#### What is expected
Please copy the entries below word for word, from the first line up to and including the line with "[x=426, y=96]".

#### Data in this exercise

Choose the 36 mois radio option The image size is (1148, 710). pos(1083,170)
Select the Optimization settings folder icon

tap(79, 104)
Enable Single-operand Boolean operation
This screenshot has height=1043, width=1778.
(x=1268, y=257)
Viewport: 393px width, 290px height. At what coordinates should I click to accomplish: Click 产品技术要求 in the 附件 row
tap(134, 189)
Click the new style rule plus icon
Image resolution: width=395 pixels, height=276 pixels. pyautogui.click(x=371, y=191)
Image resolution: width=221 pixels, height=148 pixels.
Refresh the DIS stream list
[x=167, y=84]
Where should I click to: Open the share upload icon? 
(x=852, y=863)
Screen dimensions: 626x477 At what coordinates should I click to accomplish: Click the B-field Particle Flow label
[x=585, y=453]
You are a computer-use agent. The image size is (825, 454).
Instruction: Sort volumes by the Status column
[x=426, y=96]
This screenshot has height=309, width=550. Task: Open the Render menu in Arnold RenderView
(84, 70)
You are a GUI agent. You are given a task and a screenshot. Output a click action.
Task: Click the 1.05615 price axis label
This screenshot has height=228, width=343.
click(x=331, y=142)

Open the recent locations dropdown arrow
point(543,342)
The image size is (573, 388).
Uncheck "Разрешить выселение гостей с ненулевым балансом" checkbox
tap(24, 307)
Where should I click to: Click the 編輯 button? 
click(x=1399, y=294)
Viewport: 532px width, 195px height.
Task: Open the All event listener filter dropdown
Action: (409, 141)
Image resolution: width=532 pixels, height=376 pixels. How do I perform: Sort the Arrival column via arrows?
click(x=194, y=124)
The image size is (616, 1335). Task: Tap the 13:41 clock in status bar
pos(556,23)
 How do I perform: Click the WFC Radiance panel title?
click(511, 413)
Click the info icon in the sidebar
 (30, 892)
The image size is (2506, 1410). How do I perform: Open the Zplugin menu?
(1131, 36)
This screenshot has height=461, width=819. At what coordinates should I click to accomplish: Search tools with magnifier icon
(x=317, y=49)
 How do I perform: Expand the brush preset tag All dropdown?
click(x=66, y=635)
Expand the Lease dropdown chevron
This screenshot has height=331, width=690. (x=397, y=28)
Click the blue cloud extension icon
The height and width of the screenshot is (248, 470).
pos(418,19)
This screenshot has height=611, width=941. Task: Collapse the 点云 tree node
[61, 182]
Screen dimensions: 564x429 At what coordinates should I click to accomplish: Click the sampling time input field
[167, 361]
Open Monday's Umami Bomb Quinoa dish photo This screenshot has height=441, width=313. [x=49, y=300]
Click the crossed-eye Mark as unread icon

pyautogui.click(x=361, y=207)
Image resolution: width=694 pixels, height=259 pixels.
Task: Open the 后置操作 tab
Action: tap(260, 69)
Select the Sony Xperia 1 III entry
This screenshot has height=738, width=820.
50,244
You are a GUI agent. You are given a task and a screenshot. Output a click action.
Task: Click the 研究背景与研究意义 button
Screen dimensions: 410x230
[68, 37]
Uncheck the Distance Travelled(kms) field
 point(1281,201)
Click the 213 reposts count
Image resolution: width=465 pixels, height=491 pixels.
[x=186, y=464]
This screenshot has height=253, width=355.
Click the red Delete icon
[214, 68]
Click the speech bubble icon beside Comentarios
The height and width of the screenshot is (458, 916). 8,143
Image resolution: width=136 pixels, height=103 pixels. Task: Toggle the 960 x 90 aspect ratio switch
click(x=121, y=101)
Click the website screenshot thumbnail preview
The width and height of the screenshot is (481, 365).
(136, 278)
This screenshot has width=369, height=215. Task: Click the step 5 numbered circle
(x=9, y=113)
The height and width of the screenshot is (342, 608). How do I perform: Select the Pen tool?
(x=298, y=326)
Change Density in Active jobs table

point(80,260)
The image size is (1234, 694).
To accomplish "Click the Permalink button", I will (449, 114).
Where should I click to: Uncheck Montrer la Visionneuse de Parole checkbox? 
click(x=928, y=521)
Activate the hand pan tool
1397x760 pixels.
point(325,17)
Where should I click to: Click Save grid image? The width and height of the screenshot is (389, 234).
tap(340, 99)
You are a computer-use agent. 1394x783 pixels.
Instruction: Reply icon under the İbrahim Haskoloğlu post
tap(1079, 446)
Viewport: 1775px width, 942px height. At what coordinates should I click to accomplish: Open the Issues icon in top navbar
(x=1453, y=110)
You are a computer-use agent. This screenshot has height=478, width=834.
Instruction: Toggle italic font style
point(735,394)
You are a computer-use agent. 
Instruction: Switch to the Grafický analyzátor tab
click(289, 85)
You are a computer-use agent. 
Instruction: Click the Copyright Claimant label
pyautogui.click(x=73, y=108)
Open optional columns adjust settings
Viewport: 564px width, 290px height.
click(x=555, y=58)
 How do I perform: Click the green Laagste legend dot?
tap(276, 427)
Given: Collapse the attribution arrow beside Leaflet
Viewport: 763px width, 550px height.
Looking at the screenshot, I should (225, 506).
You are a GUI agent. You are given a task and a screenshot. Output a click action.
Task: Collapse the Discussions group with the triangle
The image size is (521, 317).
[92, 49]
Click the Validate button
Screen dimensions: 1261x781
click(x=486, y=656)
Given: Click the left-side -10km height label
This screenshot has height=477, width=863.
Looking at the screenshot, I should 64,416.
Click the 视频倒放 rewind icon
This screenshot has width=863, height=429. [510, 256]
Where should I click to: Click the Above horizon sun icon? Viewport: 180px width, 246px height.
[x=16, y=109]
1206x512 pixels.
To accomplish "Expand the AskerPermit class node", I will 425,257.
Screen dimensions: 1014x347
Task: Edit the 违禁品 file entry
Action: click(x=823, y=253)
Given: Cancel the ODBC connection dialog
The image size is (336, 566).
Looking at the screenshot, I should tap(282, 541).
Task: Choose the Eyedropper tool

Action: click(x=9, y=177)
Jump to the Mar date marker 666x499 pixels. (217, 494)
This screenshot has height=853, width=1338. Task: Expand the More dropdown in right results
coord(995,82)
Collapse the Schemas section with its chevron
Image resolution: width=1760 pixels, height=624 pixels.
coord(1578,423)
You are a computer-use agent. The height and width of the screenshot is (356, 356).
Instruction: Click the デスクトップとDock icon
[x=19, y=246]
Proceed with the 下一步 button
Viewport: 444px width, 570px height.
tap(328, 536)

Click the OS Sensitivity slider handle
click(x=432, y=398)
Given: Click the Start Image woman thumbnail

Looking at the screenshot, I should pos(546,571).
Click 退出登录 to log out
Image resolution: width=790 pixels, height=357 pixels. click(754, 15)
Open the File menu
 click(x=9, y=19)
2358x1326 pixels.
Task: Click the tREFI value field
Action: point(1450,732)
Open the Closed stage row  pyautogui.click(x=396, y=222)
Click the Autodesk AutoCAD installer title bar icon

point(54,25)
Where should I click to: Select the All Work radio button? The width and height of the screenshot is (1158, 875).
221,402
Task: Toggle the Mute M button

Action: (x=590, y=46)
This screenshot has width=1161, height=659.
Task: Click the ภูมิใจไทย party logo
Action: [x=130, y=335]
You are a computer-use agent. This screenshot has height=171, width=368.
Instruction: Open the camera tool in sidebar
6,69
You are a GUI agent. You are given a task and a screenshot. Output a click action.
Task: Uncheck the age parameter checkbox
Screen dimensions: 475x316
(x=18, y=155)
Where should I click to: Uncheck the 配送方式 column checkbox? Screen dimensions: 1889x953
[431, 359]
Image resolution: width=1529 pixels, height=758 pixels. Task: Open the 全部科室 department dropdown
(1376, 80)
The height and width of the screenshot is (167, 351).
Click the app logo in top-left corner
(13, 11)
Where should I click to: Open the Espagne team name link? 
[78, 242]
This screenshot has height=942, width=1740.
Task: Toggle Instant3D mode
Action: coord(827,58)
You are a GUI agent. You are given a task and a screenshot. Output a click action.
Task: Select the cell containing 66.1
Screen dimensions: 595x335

#### Correct response
Choose the 36 mois radio option The image size is (1148, 710). pos(1083,170)
Select the Optimization settings folder icon

tap(79, 104)
Enable Single-operand Boolean operation
This screenshot has height=1043, width=1778.
(x=1268, y=257)
Viewport: 393px width, 290px height. At what coordinates should I click to accomplish: Click 产品技术要求 in the 附件 row
tap(134, 189)
Click the new style rule plus icon
Image resolution: width=395 pixels, height=276 pixels. pyautogui.click(x=371, y=191)
Image resolution: width=221 pixels, height=148 pixels.
Refresh the DIS stream list
[x=167, y=84]
Where should I click to: Open the share upload icon? 
(x=852, y=863)
Screen dimensions: 626x477 At what coordinates should I click to accomplish: Click the B-field Particle Flow label
[x=585, y=453]
You are a computer-use agent. The image size is (825, 454).
Instruction: Sort volumes by the Status column
[x=426, y=96]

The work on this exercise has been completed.